_Quelle_.
──────────

Bild: Über 700 Kilometer lang wandert Davodeau quer durch Frankreich, meist al…
Er bleibt doch oft unbeachtet und ist räumlich und zeitlich dennoch
allgegenwärtig – der Boden, auf dem wir stehen. Über diese „Haut der Erde…
wandert der Autor und Illustrator Étienne Davodeau tagelang und lässt dabei
eine Bildgeschichte entstehen. Seine Graphic Novel „Das Recht der Erde.
Eine Erzählung über den Boden, der uns trägt“ ist eine beeindruckende und
aufrüttelnde Lektüre.
Schon früh begann der 1965 in Frankreich geborene Zeichner
[1][Comicreportagen zu publizieren, in denen er sich auch mit
sozialkritischen Themen auseinandersetzte]. In der Vergangenheit erhielt er
viele Preise für seine detailgenauen Beobachtungen des ländlichen Lebens.
Unter anderem wurde er 2005 mit dem Comicpreis von Angoulême für das beste
Szenario geehrt. Graphic Novels wie „Die Ignoranten“ oder „Der schielende
Hund“ machten ihn international bekannt
Sein jetziges Buch ist ein bebilderter Reisebericht einer über 700
Kilometer langen Wanderung quer durch Frankreich, die er im Juni 2019
begann. Sein Ausgangspunkt war hierfür [2][die Tropfsteinhöhle von Pech
Merle im Südwesten Frankreichs]. Hier findet sich in der Höhle von nahe dem
Ort Cabrerets im Departement Lot die 22.000 Jahre alte Wandzeichnung eines
Mammuts. 700 Besucher täglich dürfen diesen beeindruckenden Fund einer
frühen künstlerischen Darstellung besichtigen. Unter ihnen war auch Étienne
Davodeau.
## Von der Tropfsteinhöhle zum Atommüllendlager
Mit einem Rucksack schwer bepackt auf den Schultern, machte er sich danach
ächzend von dort zu Fuß auf den Weg nach Bure, einen Ort im Nordosten von
Frankreich, 720 Kilometer entfernt. Die Hinterlassenschaft der magischen
Wandmalerei in der Grotte von Pech Merle kontrastiert auf drastische Weise
mit dem, [3][was an dem Zielort in der Erde verbuddelt werden soll:
Atommüll].
In Bure im Departement Meuse soll in 500 Meter Tiefe unter der Erde
hochradioaktiver Abfall in Felsstollen eingelagert werden. Das in der
Öffentlichkeit wenig diskutierte Projekt heißt Cigéo und wurde von der
Andra, der nationalen Agentur für die Verwaltung von Atommüll, initiiert.
Seine Route nach Nordosten begeht Davodeau die meiste Zeit allein.
Unterwegs trifft der Autor verschiedene Expert:innen aus
unterschiedlichen Fachbereichen. Deren Gespräche und Perspektiven fließen
in die Graphic Novel ein und erweitern die Auseinandersetzung mit dem
Verhältnis des Menschen zum Planeten und dessen Boden.
In der Bildgeschichte tauchen verschiedene Personen in der Landschaft auf
und begleiten den Autor ein Stück auf seinem gezeichneten Weg. Leichtfüßig
und ohne Gepäck. Das gemeinsame Wandern ist dabei Fiktion, der Autor ging
zumeist alleine. Die Treffen und Dialoge haben tatsächlich stattgefunden.

──────────

_Aufgabenstellung_.
a) Wo begann Davodeau laut der Buchbesprechung seine Wanderung?
b) Prüfe, ob die folgenden Aussagen mit der Buchbesprechung übereinstimmen. Antworte jeweils mit Ja oder Nein und zitiere die entscheidende Stelle wörtlich.
(i) Davodeau wurde 1965 in Frankreich geboren.
(ii) In Bure soll der Atommüll in 700 Meter Tiefe eingelagert werden.
(iii) Davodeau legte seine Route größtenteils in Begleitung zurück.
c) Setze die Buchbesprechung über Davodeaus Graphic Novel im Anschluss an ihren letzten Satz fort.
Die Datensätze stammen aus einer anderen Quelle als die Buchbesprechung.

Sammlungseinträge
──────────

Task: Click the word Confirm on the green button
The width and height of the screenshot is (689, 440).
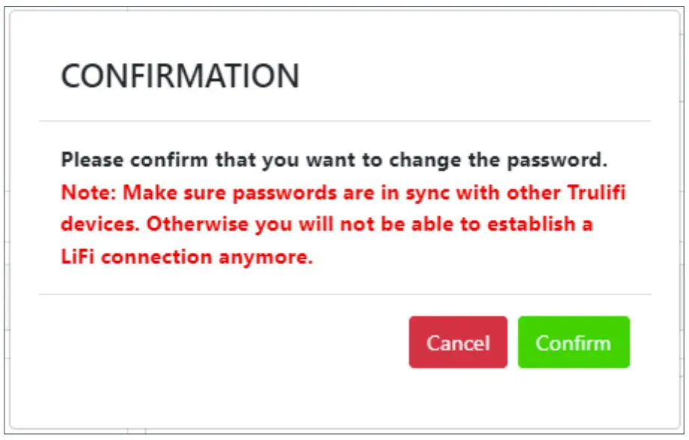Action: click(x=573, y=342)
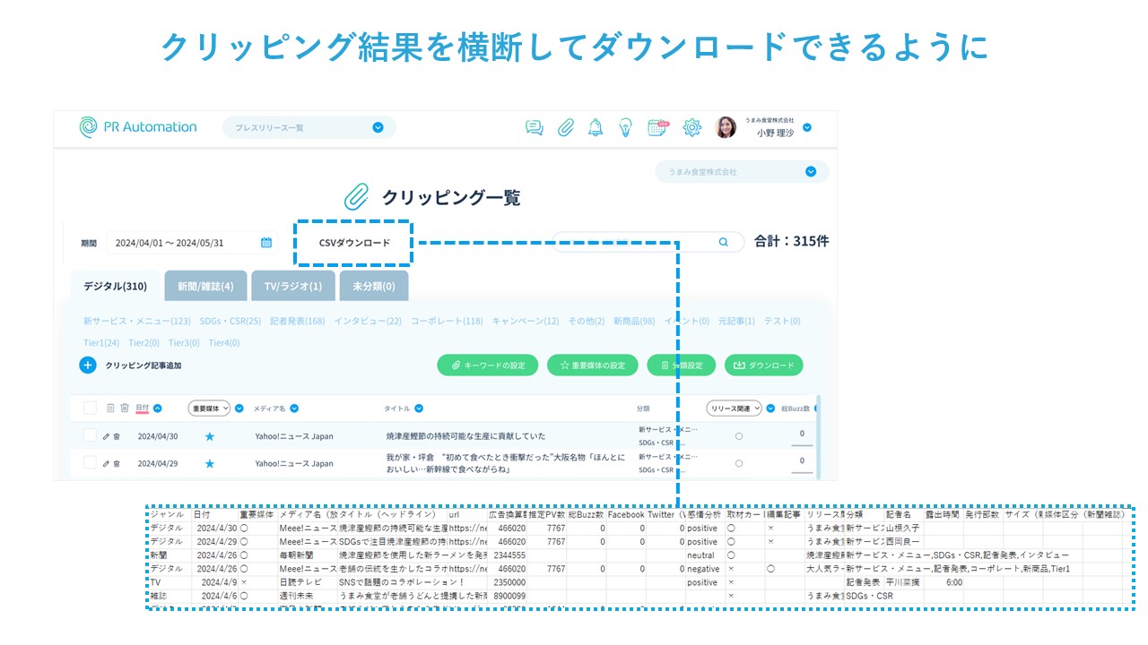Open the chat messages icon in header
The image size is (1148, 645).
pos(535,127)
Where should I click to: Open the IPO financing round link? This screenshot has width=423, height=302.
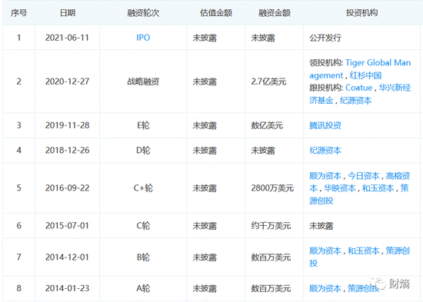[143, 38]
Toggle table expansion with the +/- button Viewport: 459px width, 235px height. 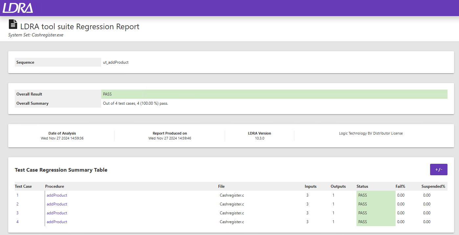[439, 169]
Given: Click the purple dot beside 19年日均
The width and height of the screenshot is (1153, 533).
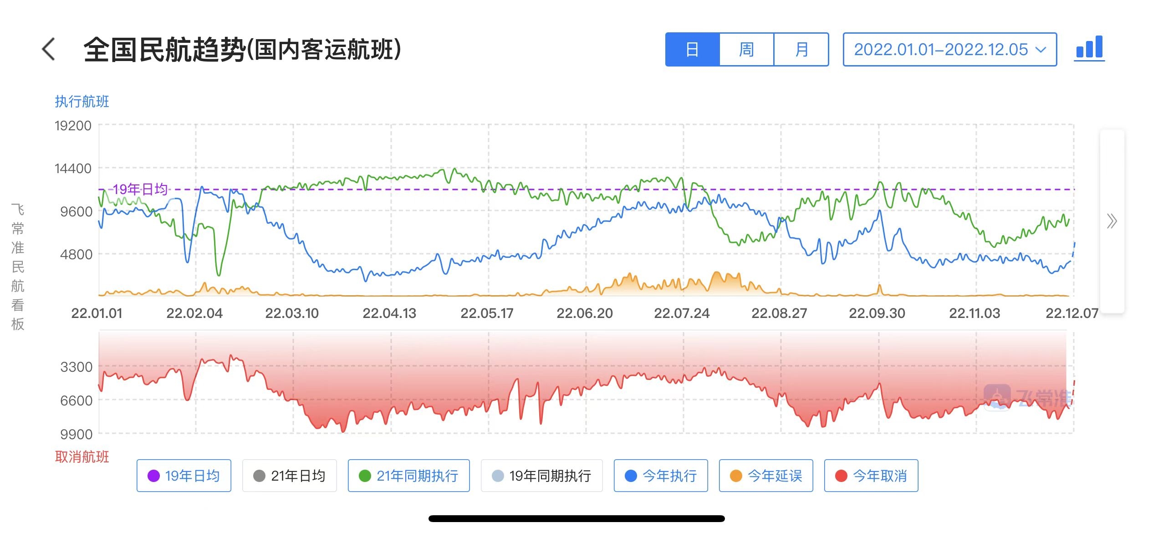Looking at the screenshot, I should (154, 476).
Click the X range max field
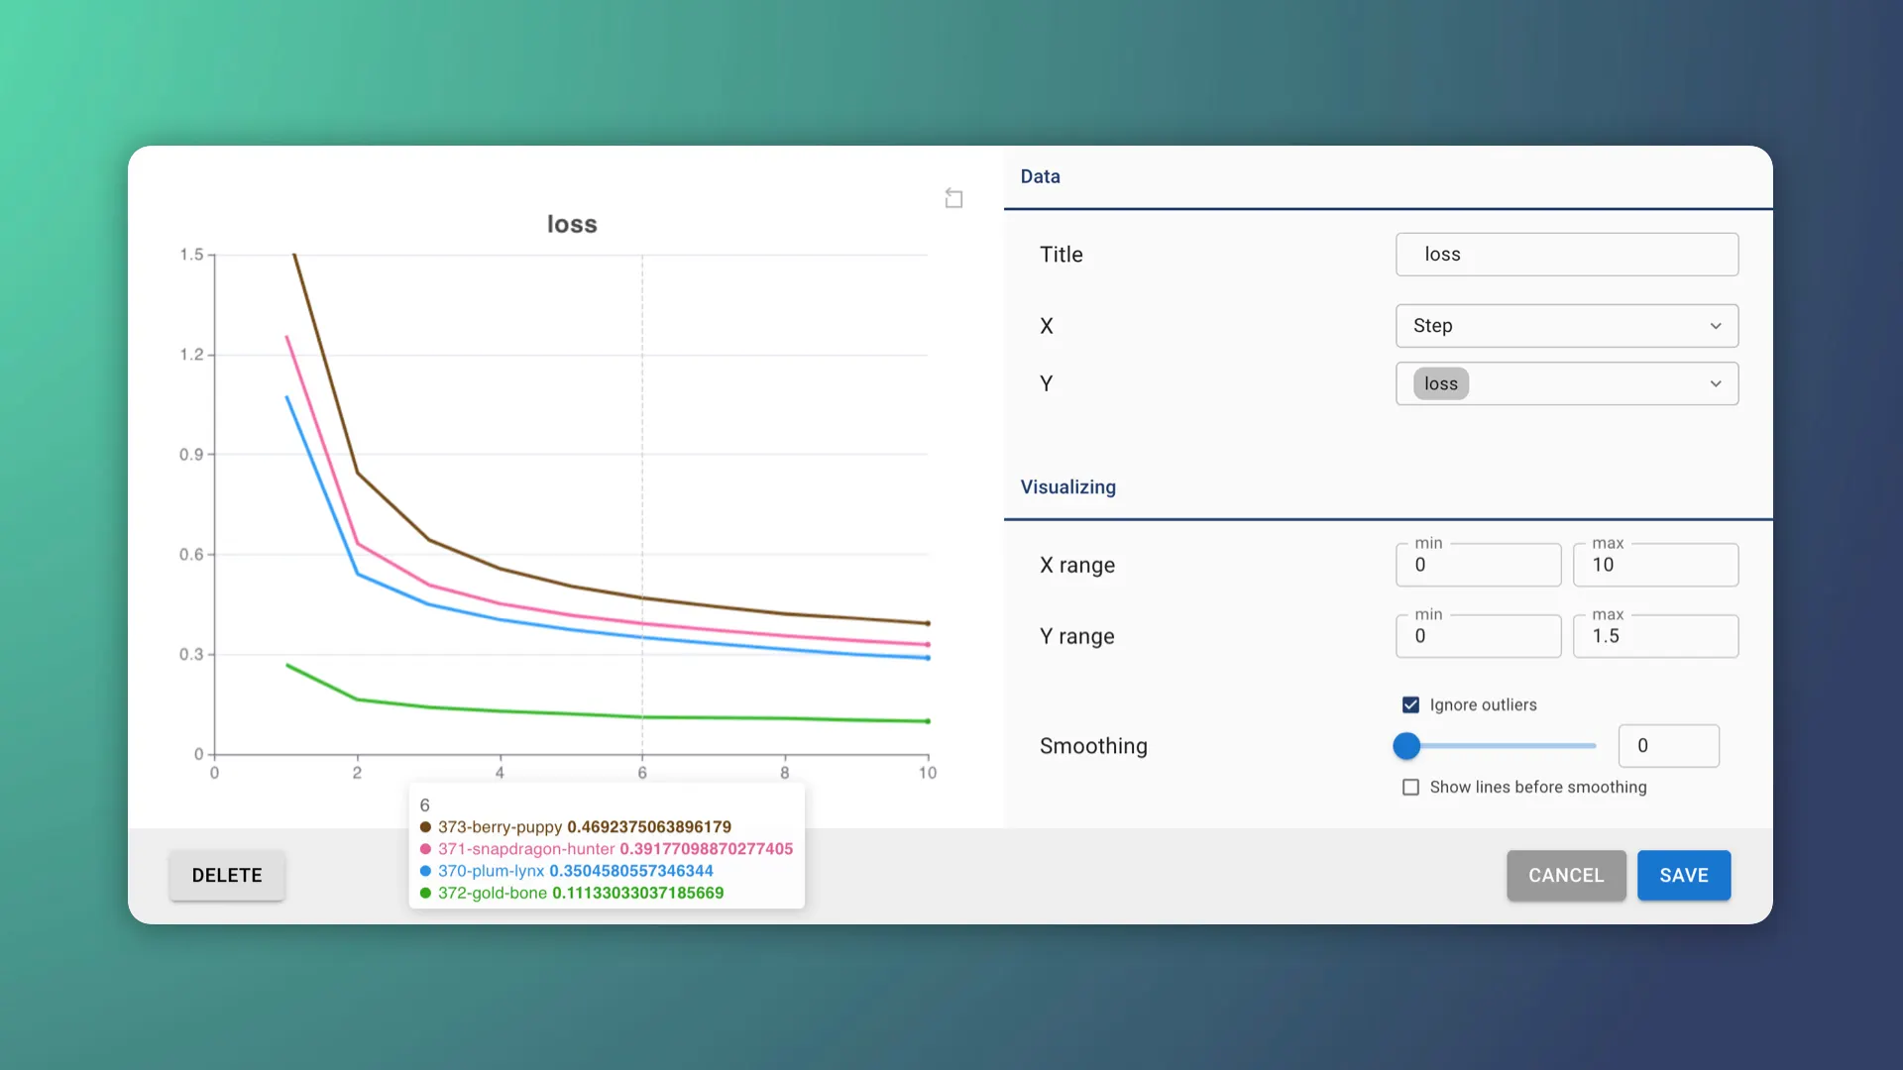 [1655, 565]
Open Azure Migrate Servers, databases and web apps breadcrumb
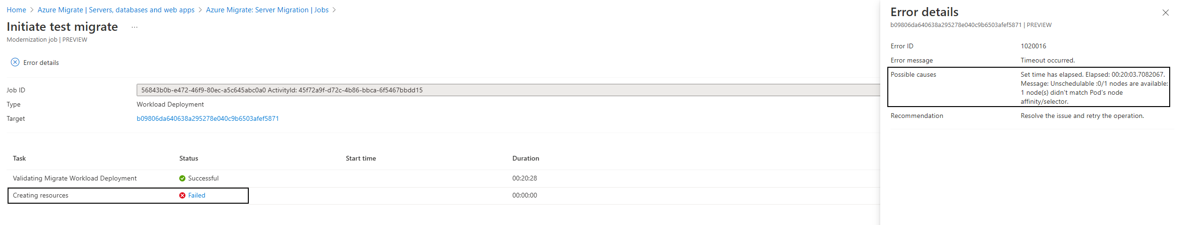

──────────

_Ergebnisse je Aufgabe_.
a) In der Tropfsteinhöhle von Pech Merle im Südwesten Frankreichs.

b)
(i) Ja: „Schon früh begann der 1965 in Frankreich geborene Zeichner“
(ii) Nein: „In Bure im Departement Meuse soll in 500 Meter Tiefe unter der Erde“
(iii) Nein: „Seine Route nach Nordosten begeht Davodeau die meiste Zeit allein.“

c)
Aber bereits zur Recherche zumeist vor der Wanderung.
## Gespräche mit Atomkraftgegnern
Da ist zum Beispiel der Atomkraftkritiker Bernard Laponche, der einst an
der Entwicklung erster französischer Atomkraftwerke als Ingenieur beteiligt
war. Er wechselte aber bald die Seiten, um über die gravierenden Gefahren
der Radioaktivität aufzuklären. Mit ihm spricht Davodeau in einigen Szenen
über Projekte wie Cigéo, ein Label, unter dem Nuklearmüll beseitigt werden
soll, ohne wirklich genau zu wissen, wie.
Er hält es für eine plumpe Idee, den Müll einfach unter der Erde
verschwinden zu lassen. Und er warnt vor allem vor der möglichen Gefahr
einer Explosion, die mit den sicherheitstechnischen Schwächen einhergehen
würde.
Der Gedanke an die nächsten Generationen, die nächsten 100.000 Jahre, in
denen der Müll als eine Gefahr bestehen bleibt wird, lösen Unbehagen aus.
In der Graphic Novel wird Bure als der unscheinbare Ort dargestellt, in der
die Gedankenlosigkeit zu ihrem vorläufigen Ende kommt und in der Tiefe
versenkt wird. Ohne dass wir wissen können, was daraus am Ende resultieren
wird.
Die feinen Beobachtungen des Autors bei seinen Wanderungen durch die
französischen Landschaft spiegeln sich in den sorgfältig gezeichneten und
wertschätzenden Eindrücken. Er beschreibt die vielen Kilometer, die er
zurücklegt, lebensnah und immer wieder humorvoll. Er schafft es, zu
überraschen, zum Schmunzeln und zum Staunen zu bringen.
## Unaufgeregt und unspektakulär
Anrührend und nahbar schildert er sein Naturerleben, den prasselnden Regen,
die dumpfe Schwüle oder den Geruch von Schweiß auf seiner Haut. Die
Schilderungen seiner Erlebnisse sind dabei weder redundant noch
romantisierend. Eher unaufgeregt und unspektakulär.
Die mal beschwerlich, mal idyllisch erscheinende Wanderung gleicht einem
politischen Willensakt. Er nimmt die Leserschaft ideell dabei mit, füttert
sie mit jedem gegangenen Kilometer und seinem Schwarz-weiß-Zeichnungen mit
Wissen über unseren fragwürdigen Umgang mit der Natur und uns selbst.
Szenen und Dialoge wie mit Joël Domenjoud sind sehr anschaulich
wiedergegeben. Domenjoud hat sich in der Vergangenheit als Aktivist bei
Waldbesetzungen gegen ein Atommüllendlager in Bure engagiert. Es lässt an
die [4][Geschehnisse in Lützerath] denken, auch wenn es da nicht um
Atommüll ging.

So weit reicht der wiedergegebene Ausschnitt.